Civ. 3e, 17 sept. 2014, FS-P+P, n° 13-21.824
Mme R… avait promis de vendre une maison à M. B… et avait notifié à la commune une déclaration d’intention d’aliéner. La commune avait alors décidé d’exercer son droit de préemption sur ce bien et avait notifié cette décision au domicile de Mme R… par lettre du 2 avril, laquelle en avait accusé réception le 3 avril. Or, par lettre recommandée avec accusé de réception du 1er avril, réceptionnée en mairie le 3 avril, le notaire de Mme R… avait informé la mairie de ce que Mme R… et M. B… avaient résilié la promesse de vente. Après reconnaissance de la régularité de l’exercice du droit de préemption par la juridiction administrative, la commune avait assigné Mme R… en perfection de la vente.

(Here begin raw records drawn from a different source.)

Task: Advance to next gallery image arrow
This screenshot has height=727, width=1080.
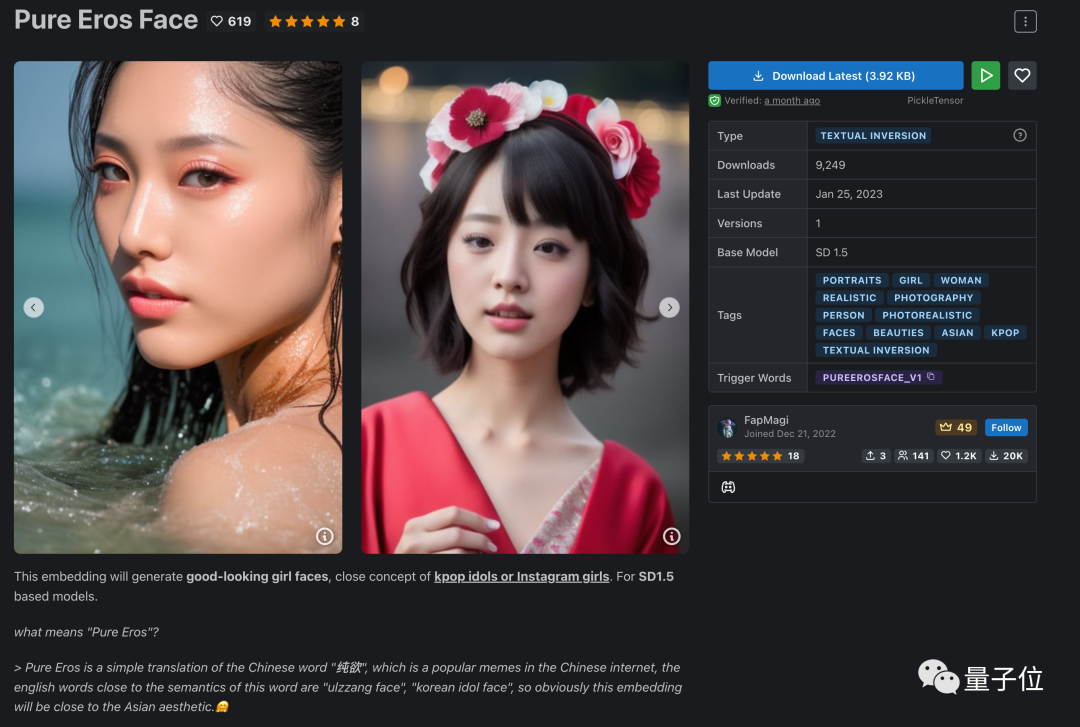Action: click(x=669, y=307)
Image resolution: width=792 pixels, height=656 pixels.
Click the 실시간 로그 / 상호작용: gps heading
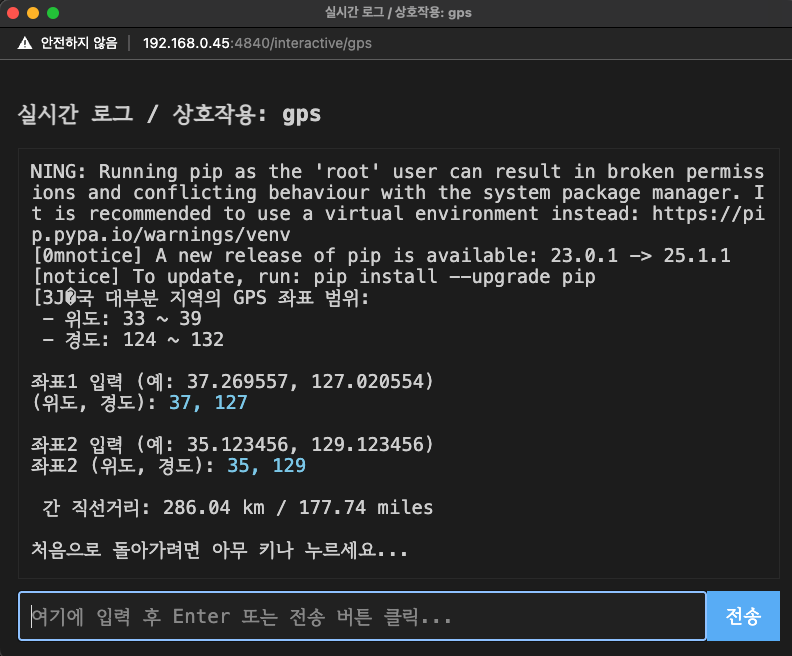pos(169,113)
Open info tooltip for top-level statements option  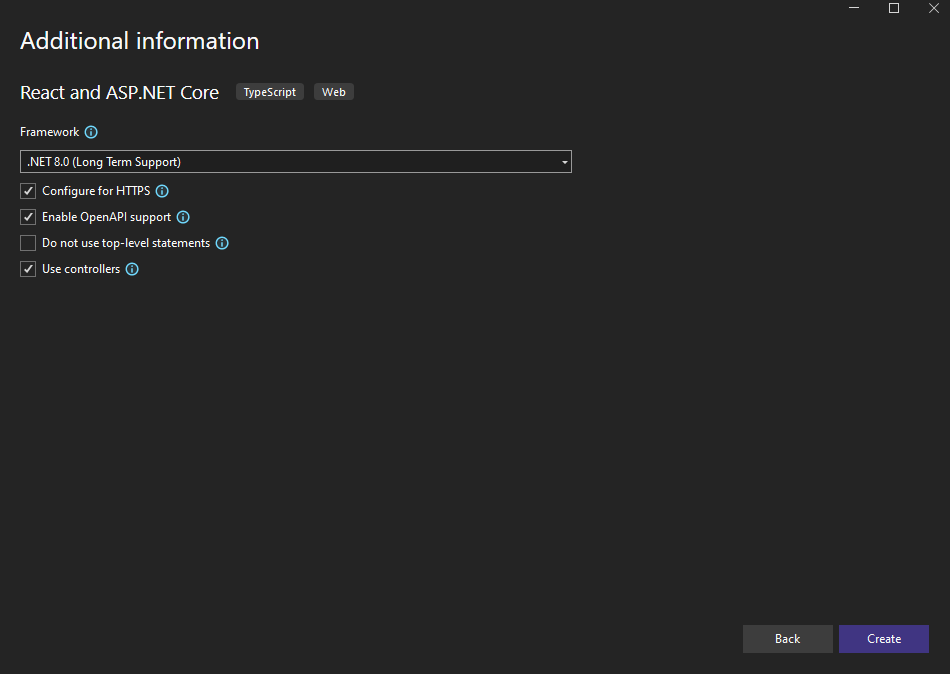pos(222,243)
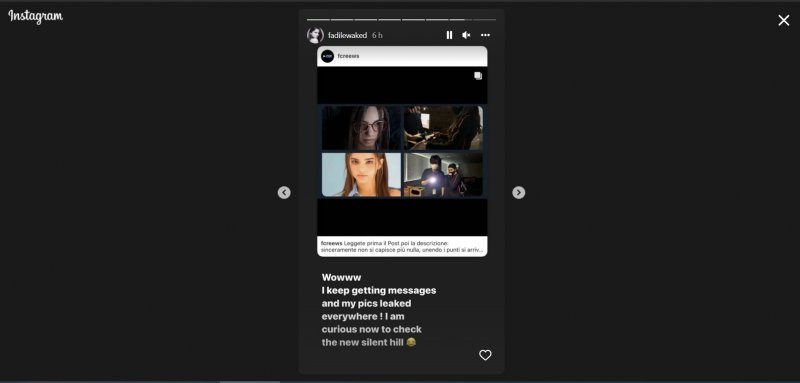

Cette demande est écartée. La Cour de cassation estime en effet que, Mme R… et M. B… ayant « pris la décision de résilier la vente le 1er avril […] et que cette décision avait été notifié par lettre recommandée postée le 1er avril […] et réceptionnée en mairie le 3 avril » et que « l’offre de vente résultant de la déclaration d’intention d’aliéner [constituant] jusqu’à son acceptation par le titulaire du droit de préemption une simple pollicitation qui pouvait être rétractée unilatéralement […], la décision de préempter n’avait pu prendre effet puisqu’à sa notification intervenue au mieux le 3 avril, Mme R… avait rétracté son intention d’aliéner avant que la commune ne lui signifie son intention d’acquérir ».